Sehnsucht nach Nähe – die gab es, damals, als wir uns kennenlernten, vor über 3.5 Jahrzehnten. Wir zogen uns an, Gleiches sucht und findet Gleiches, zwei verlorene Kinder, die sich in ihrer Bedürftigkeit in nichts nachstanden, auch wenn deren Erscheinungsformen recht verschieden waren. Ich konnte dich nicht sehen, gefangen wie ich war zwischen Arbeit, Abendschule und der Befriedigung meiner Sucht. Andere sahen dich, wie liebevoll du mit Kindern umgehen konntest, während ich fortlaufend beschäftigt war. Die Rechnung dafür habe ich bekommen und angenommen.

Eine Wiedergutmachung im Sinne des neunten Schrittes, ohne den vergangenen noch weitere Verletzungen hinzuzufügen, ist unmöglich, damit muss ich leben. Du wirst mir nicht vergeben können, zu viel ist damals geschehen. Damit legte ich den Grundstein für mindestens einen weiteren Menschen, der mir aus ähnlichen Gründen bis heute unversöhnlich gegenüber steht. An mir ist es heute, zu schauen, dem so entstandenen Trümmerfeld nicht noch mehr Schutt hinzuzufügen, Wiedergutmachung indirekt an Dritte zu leben und – mir selbst zu vergeben.

*

Bestandsaufnahme 220529

Sonntag früh, nach einer gewohnt unruhigen Nacht Zeit zum sammeln. Den Tag gestern Revue passieren lassen, ein paar stärkende Zeilen lesen, Morgenrituale. Zuhause war Thema gestern, hier. Ich habe ein physisches Zuhause, und dafür bin ich dankbar, in dieser Zeit, in der die Bilder aus den akuten Kriegsgebieten daran erinnern, dass es auch ganz anders kommen kann.

- ARBEITSAUFTRAG -
Setze die persönlichen Aufzeichnungen über Wiedergutmachung und das eigene Zuhause nach ihrem letzten Satz fort.

- AUSGANGSMATERIAL -
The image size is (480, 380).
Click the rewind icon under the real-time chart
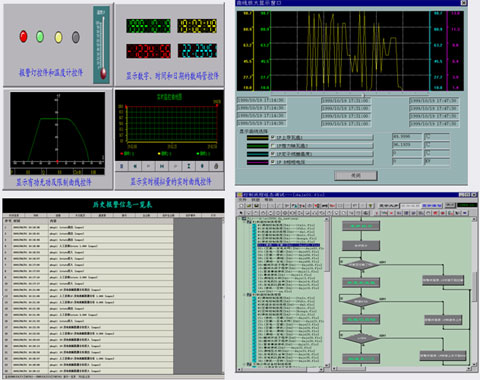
...
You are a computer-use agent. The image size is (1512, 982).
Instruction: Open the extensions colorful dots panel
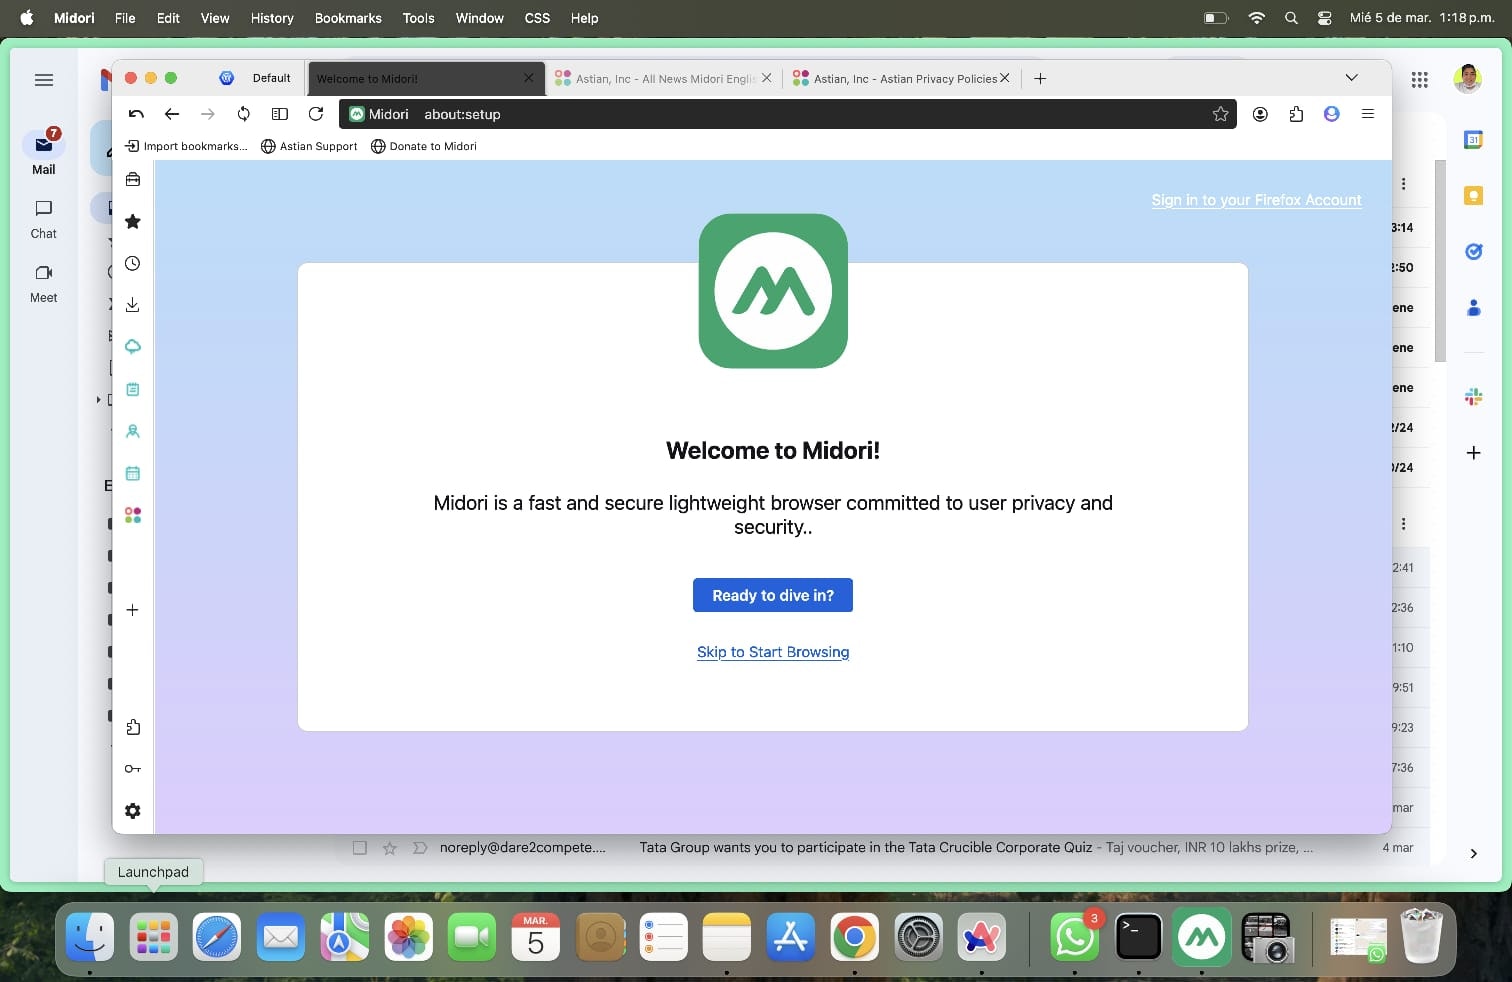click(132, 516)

- ENDGÜLTIGE ANTWORT -
In mir sieht es dagegen wiederum anders aus. Die gegenwärtig anstehenden regelmäßige Besuche bei meinen Eltern erinnern mich daran, wo ich herkomme. Jahrzehnte lang habe ich den Kontakt auf ein Minimum begrenzt und hatte meine Gründe dafür. Das ist nun der Gebrechlichkeit wegen anders und ich stelle mich dem, so gut ich kann. Das ist weniger ehrenwert, als es klingt, damit folge ich lediglich einem als lehrreich erkannten Muster, entgegen dem, was ich einst mitbekommen habe. Innehalten, bleiben. Einfacher wäre – und mehr als einmal spüre ich diesen Impuls – einfach alles stehen und liegen zu lassen. Seht zu, ich haue ab. Mache ich natürlich nicht, weil ich es mir zum einen nicht verzeihen könnte, zum anderen weil ich davon überzeugt bin, dass das Universum auf solch ein Verhalten antwortet.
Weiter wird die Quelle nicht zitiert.